* [TEXT PROVIDED]:
** Begin **

News (Media Awareness Project) - CN BC: From Political Star To Homeless Addict |
Title: | CN BC: From Political Star To Homeless Addict |
Published On: | 2009-06-23 |
Source: | Ottawa Citizen (CN ON) |
Fetched On: | 2009-06-25 16:44:56 |
FROM POLITICAL STAR TO HOMELESS ADDICT
For Marshall Smith, Cocaine's Grip Was Instantaneous and Relentless
and Led to an Even More Vicious Drug: Crystal Methamphetamine. Mike
Smyth Chronicles One Man's Shattered Life -- and How He Put It Back
Together.
He was one of the legislature's brightest young political staffers
during B.C. Premier Gordon Campbell's first term in office: Smart,
popular, good-looking, a sharp dresser and a sharper talker, Marshall
Smith seemed to have it all.

** End **

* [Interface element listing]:
** Begin **

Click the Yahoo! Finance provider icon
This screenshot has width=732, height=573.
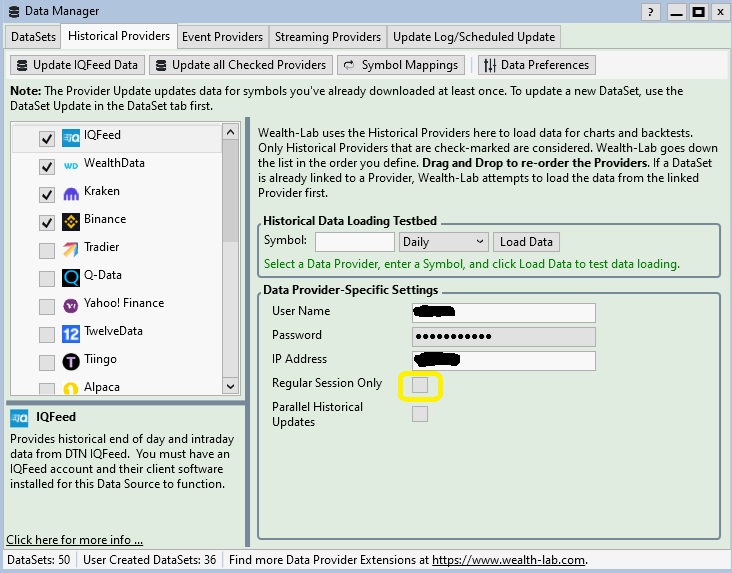[x=72, y=305]
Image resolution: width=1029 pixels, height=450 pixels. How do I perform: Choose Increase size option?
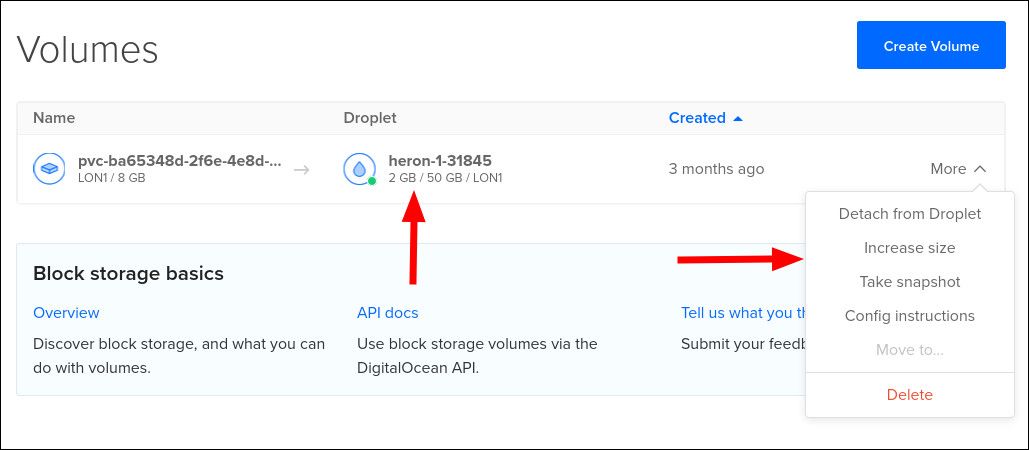point(909,248)
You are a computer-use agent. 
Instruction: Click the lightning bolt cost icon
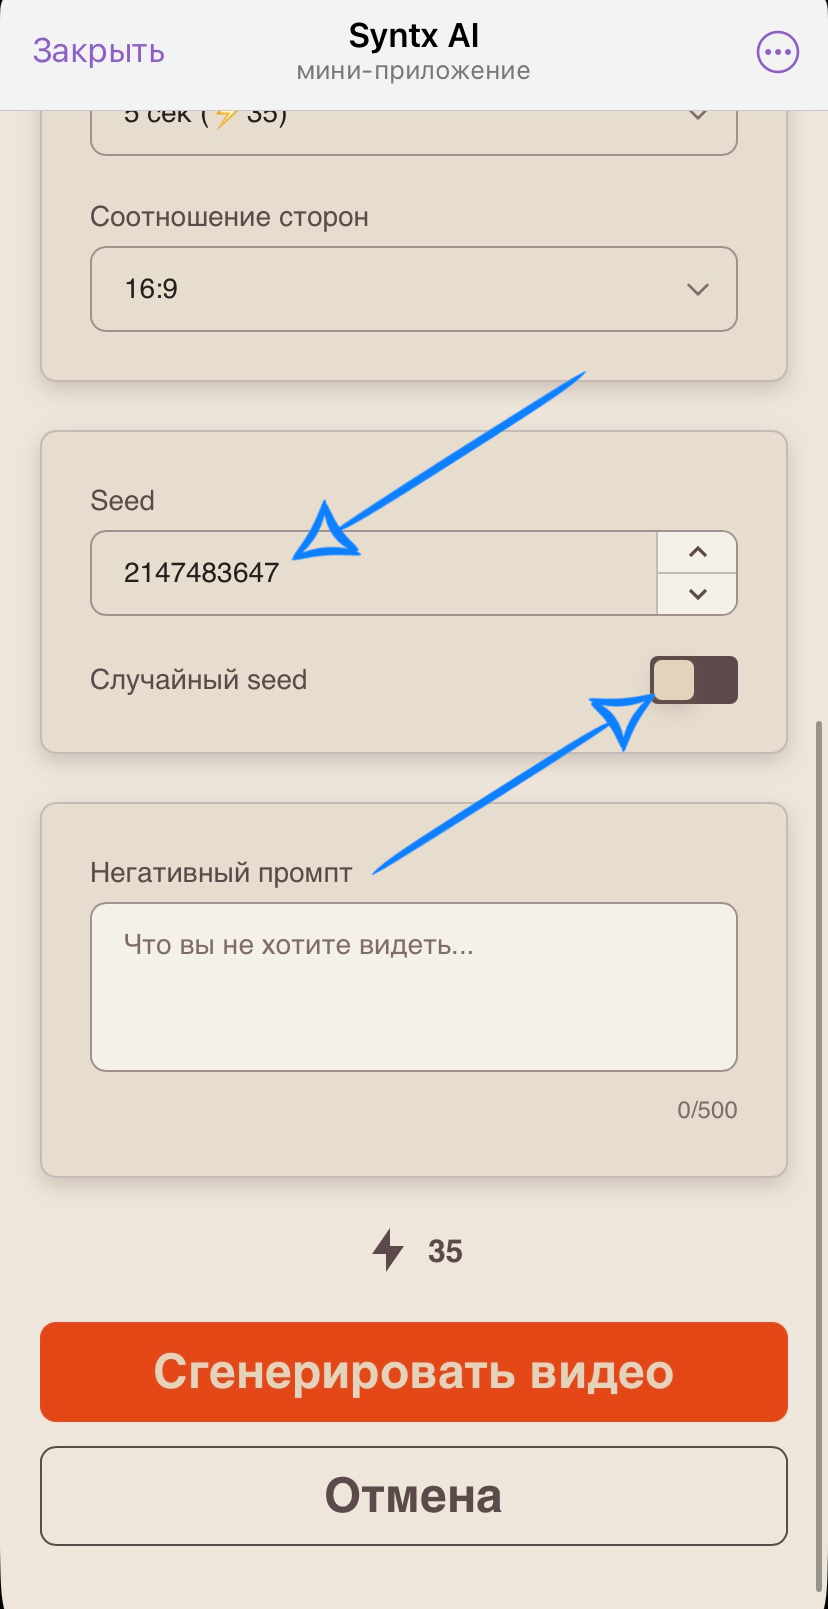(388, 1250)
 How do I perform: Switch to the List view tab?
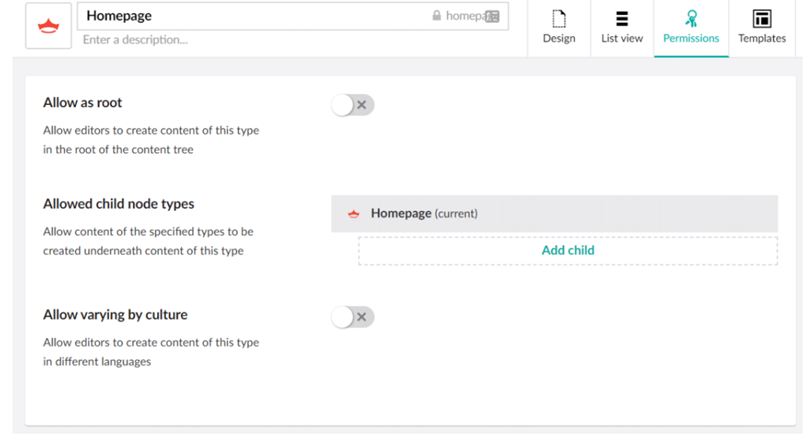coord(621,28)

** End **

* [WRITTEN EXERCISE A]: Repeat everything in the news article from "He was one of" down to "have it all.".
* [WRITTEN EXERCISE B]: Give everything in the listing again, from the line containing "You are a computer-use agent." down to the end, requests included. Multiply each coordinate in the answers by 0.7 and round to whole numbers, halves up, leaving the pictures out.

* [WRITTEN SOLUTION A]:
He was one of the legislature's brightest young political staffers
during B.C. Premier Gordon Campbell's first term in office: Smart,
popular, good-looking, a sharp dresser and a sharper talker, Marshall
Smith seemed to have it all.

* [WRITTEN SOLUTION B]:
You are a computer-use agent. 
Instruction: Click the lightning bolt cost icon
(272, 875)
 How do I perform: Switch to the List view tab?
coord(435,20)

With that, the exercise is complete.